*** Begin section ***

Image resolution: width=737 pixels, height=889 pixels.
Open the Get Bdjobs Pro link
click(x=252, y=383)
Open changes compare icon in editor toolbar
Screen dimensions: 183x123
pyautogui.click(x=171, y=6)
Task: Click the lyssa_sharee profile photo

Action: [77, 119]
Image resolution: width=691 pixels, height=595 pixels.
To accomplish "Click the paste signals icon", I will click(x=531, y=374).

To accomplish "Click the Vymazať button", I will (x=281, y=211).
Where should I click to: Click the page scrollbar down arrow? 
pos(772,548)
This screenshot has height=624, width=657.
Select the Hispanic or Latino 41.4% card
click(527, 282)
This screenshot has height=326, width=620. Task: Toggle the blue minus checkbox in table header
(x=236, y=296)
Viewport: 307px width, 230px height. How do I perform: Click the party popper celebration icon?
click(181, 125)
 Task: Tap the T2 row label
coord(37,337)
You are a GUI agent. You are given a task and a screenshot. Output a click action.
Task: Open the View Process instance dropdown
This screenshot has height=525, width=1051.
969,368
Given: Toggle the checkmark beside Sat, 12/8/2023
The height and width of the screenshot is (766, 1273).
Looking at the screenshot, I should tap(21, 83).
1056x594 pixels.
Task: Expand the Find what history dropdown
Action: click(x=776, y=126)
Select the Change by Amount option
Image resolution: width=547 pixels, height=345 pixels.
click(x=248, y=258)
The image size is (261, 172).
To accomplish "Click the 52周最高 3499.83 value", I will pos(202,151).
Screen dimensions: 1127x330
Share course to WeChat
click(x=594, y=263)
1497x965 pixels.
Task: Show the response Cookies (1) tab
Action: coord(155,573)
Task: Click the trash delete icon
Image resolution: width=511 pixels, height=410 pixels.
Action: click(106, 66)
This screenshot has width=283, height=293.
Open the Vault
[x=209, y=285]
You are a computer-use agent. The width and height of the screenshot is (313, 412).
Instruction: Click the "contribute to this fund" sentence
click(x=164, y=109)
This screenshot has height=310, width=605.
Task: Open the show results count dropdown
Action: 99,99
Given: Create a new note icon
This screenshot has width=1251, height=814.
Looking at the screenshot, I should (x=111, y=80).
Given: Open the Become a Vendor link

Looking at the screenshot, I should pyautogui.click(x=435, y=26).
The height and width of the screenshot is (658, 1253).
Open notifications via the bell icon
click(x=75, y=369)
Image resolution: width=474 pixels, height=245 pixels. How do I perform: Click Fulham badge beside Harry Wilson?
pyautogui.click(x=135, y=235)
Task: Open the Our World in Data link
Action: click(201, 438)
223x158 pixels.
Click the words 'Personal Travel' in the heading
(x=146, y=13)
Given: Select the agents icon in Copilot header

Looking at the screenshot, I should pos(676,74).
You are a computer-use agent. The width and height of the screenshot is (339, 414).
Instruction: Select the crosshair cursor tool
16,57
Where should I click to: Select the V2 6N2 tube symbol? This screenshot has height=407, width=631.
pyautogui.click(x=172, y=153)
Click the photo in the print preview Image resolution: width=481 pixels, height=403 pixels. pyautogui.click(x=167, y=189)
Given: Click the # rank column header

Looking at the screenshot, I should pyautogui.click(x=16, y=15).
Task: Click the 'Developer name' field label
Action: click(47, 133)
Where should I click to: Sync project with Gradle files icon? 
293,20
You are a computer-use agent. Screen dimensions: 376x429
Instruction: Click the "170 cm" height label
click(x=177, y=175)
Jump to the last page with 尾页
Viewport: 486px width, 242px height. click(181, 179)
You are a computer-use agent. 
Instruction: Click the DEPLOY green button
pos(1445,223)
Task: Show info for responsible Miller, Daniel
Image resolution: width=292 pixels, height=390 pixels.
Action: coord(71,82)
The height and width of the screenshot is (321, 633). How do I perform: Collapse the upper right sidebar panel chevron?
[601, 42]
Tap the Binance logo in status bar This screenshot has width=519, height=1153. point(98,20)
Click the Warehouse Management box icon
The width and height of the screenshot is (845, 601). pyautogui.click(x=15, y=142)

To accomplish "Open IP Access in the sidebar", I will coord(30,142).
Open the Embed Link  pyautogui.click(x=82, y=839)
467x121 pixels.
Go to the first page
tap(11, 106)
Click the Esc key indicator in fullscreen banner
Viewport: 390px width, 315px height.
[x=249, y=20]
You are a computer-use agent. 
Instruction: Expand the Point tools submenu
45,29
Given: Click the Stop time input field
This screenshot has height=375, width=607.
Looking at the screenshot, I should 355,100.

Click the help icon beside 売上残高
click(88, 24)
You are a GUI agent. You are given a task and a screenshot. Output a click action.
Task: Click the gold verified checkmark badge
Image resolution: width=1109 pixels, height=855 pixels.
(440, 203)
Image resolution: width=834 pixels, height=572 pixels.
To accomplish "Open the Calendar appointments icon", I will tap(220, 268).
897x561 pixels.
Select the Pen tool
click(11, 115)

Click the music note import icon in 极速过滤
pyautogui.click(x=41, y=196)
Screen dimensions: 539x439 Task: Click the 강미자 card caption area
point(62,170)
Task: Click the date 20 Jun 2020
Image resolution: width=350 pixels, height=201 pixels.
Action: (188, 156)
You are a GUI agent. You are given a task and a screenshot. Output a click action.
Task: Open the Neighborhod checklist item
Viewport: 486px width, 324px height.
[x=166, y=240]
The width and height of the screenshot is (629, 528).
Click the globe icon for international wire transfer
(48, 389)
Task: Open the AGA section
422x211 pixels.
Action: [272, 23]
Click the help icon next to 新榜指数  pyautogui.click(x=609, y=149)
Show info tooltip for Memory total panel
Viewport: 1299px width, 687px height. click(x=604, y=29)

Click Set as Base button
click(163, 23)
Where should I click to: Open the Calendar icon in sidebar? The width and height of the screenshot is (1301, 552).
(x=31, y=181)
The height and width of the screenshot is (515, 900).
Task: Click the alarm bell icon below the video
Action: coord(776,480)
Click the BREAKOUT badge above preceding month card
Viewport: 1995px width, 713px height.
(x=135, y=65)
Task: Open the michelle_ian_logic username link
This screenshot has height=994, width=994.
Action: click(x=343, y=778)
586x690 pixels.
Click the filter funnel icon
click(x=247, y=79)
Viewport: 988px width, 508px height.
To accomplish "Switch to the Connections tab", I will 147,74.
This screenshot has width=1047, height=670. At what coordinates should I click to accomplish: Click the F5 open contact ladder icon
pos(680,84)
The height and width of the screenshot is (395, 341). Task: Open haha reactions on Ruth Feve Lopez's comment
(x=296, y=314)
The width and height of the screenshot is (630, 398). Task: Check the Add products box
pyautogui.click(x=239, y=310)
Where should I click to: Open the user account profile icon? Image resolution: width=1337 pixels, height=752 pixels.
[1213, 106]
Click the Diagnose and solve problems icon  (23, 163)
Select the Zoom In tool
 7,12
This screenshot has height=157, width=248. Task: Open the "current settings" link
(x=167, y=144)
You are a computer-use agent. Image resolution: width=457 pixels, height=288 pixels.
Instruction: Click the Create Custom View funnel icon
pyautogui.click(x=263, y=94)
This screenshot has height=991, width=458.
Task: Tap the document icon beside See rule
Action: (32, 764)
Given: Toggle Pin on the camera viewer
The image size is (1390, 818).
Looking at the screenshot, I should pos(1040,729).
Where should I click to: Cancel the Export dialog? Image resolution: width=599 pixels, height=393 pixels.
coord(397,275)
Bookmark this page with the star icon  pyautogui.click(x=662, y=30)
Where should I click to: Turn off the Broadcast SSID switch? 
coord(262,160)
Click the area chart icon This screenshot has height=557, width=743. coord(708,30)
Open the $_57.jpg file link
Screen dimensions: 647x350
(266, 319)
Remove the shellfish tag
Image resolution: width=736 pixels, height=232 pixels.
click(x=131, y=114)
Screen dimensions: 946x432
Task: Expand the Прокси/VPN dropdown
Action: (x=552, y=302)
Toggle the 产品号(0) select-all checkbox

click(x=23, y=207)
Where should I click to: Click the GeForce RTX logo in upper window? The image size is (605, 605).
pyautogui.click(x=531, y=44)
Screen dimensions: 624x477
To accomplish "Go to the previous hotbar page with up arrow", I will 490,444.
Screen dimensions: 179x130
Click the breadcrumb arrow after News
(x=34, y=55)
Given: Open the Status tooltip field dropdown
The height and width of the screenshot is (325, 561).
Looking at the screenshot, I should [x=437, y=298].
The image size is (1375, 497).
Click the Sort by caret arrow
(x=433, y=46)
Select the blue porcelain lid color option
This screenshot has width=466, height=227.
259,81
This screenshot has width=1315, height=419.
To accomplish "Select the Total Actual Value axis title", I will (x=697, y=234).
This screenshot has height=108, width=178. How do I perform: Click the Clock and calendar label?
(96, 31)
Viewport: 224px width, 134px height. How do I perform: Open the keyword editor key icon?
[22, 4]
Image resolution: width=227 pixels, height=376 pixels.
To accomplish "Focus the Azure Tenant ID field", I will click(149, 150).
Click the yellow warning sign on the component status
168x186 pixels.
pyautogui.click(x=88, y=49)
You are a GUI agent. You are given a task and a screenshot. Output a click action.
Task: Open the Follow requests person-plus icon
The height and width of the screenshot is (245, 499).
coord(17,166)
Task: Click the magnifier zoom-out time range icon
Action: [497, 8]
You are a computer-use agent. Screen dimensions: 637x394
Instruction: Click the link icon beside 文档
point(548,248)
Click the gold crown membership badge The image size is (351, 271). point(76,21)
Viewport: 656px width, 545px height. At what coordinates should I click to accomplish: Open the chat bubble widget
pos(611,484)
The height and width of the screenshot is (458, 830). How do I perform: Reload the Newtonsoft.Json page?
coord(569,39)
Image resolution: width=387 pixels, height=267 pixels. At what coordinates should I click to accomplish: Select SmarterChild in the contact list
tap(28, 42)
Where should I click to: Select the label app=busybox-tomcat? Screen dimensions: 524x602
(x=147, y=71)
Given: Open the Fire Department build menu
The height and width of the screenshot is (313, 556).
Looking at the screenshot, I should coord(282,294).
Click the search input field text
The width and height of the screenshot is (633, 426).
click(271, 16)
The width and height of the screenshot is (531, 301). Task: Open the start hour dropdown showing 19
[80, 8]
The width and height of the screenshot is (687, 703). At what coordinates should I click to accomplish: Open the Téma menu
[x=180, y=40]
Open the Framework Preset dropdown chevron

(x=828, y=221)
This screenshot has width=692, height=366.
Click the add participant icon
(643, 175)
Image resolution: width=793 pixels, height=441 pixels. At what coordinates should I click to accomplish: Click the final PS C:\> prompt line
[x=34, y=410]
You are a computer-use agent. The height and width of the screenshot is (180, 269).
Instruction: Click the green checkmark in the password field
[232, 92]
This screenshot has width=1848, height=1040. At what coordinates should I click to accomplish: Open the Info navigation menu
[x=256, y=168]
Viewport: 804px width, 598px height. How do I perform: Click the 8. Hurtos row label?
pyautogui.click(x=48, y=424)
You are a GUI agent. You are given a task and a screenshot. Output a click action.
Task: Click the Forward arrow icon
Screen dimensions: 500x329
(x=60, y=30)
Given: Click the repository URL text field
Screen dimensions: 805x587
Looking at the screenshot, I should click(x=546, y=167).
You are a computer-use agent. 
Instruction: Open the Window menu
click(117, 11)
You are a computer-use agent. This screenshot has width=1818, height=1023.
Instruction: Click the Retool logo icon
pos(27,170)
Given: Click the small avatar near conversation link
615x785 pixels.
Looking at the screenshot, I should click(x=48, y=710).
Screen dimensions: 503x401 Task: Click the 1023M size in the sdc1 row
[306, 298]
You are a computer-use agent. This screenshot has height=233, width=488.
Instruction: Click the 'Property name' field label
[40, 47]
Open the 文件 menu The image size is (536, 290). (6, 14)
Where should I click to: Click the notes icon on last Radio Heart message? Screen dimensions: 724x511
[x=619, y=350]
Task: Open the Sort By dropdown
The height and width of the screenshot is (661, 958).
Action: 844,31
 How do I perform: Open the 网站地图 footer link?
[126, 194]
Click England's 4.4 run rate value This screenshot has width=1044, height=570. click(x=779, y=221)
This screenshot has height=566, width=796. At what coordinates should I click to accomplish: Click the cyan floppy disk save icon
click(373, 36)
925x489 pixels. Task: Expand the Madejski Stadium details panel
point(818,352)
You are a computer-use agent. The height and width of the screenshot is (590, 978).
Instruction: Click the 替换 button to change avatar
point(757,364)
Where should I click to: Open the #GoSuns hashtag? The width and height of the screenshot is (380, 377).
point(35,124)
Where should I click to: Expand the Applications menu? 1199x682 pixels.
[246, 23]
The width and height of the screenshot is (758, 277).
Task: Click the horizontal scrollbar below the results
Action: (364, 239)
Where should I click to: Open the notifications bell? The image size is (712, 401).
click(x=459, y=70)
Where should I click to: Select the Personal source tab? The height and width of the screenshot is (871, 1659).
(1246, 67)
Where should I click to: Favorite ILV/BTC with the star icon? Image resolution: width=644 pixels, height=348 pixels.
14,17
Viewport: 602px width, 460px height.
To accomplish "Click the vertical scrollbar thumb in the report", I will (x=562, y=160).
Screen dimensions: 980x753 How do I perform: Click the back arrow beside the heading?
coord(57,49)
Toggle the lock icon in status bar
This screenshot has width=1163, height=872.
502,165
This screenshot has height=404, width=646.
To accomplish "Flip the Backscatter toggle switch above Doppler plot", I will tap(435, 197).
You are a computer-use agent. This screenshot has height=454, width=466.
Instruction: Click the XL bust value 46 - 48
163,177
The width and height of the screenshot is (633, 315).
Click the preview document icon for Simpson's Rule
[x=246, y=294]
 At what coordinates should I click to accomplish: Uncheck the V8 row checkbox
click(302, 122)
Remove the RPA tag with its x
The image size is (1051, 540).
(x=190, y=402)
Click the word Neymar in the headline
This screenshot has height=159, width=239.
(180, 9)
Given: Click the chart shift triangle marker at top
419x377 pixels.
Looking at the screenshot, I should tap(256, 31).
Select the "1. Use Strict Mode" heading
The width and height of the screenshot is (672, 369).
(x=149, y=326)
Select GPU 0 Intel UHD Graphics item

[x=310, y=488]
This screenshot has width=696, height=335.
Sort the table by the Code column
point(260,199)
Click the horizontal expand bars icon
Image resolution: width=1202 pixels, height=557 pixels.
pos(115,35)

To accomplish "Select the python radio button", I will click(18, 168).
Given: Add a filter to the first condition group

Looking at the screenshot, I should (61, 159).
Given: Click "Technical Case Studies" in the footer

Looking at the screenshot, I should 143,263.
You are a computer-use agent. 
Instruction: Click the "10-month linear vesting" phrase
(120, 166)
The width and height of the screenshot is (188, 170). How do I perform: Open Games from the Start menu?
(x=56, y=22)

*** End section ***

* [DIRECTIONS]: All lines of the data that hold "input" need to be copied.

* [ANSWER TO THE PROBLEM]:
Given: Click the Stop time input field
Click the search input field text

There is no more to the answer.